If you want to use TCP/IP sockets you can't use a a socket to send and another to read. That's not what they are for.
If you use a centralized distributed algorithm (server/client communication) you have to set the server to listen on a single socket port with the ServerSocket class: then the server tries to accept clients through that socket.
Example:
ServerSocket listener = new ServerSocket(Port)
While (true) {
new Clienthandler(listener.accept());
}
The server will listen on that port, and when a client tries to connect to that port if it is accepted the server launches its handler. On this handler constructor the Socket object used on the client is received on an argument and can then be used to get the writers and the readers. The reader on this handler class will be the writer on the client class and vice-versa, maybe that's what you were looking for.
Your question about using two ports in this manner is a bit strange.

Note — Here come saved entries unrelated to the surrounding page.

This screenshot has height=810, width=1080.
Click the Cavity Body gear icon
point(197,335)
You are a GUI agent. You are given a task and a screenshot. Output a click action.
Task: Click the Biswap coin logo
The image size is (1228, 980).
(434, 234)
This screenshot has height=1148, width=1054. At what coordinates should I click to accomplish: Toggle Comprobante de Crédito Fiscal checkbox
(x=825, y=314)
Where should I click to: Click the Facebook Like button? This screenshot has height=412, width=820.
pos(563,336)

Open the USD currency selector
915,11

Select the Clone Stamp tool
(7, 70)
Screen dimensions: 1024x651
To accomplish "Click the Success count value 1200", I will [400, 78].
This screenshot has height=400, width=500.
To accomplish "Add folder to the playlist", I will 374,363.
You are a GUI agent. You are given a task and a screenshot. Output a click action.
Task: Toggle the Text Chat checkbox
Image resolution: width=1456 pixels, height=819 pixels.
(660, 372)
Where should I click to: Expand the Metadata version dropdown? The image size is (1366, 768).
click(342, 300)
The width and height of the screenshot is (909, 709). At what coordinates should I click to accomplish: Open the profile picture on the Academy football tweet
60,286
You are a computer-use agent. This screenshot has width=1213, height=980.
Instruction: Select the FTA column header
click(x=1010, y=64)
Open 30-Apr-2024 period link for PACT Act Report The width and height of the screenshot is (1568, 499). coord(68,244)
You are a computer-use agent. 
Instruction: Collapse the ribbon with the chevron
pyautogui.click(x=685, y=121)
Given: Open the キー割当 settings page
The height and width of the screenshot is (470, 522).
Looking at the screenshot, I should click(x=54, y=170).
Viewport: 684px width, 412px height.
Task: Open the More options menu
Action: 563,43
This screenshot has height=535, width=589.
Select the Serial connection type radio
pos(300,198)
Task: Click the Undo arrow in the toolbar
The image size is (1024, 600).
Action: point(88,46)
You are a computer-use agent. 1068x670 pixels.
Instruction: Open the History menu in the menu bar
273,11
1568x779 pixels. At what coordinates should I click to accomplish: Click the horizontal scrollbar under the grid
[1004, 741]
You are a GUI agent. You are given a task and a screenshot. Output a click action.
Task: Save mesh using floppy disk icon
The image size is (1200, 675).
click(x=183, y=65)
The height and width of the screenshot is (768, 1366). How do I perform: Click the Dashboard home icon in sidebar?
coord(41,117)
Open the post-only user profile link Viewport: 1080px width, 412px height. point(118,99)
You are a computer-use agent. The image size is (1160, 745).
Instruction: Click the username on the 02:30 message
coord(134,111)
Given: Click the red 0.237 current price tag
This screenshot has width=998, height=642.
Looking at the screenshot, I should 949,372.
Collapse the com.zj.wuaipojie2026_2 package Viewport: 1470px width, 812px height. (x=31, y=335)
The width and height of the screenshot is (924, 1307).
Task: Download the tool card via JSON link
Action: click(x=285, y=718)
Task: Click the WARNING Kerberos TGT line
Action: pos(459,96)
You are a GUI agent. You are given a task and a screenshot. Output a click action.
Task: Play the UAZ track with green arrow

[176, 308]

You state that you have a client and a server and that they should communicate on different ports.
Just to clarify picture the server as a hanging rack for jackets with several hooks in a row. Each port the server listened on represents a hook. When it comes to the client server relationship the client or jacket knows where to find its hook, however the hook is blind and have no idea where to find jackets.
Now, the client selects a port or a hook and connects to it. The connection is like a pipeline with two pipes. One for the client to deliver data to the server with and the other to send data from the server back to the client. When the connection is established data can be transferred both ways. This means that we only need one port open on the server to send data both from the client to the server and in the opposite direction.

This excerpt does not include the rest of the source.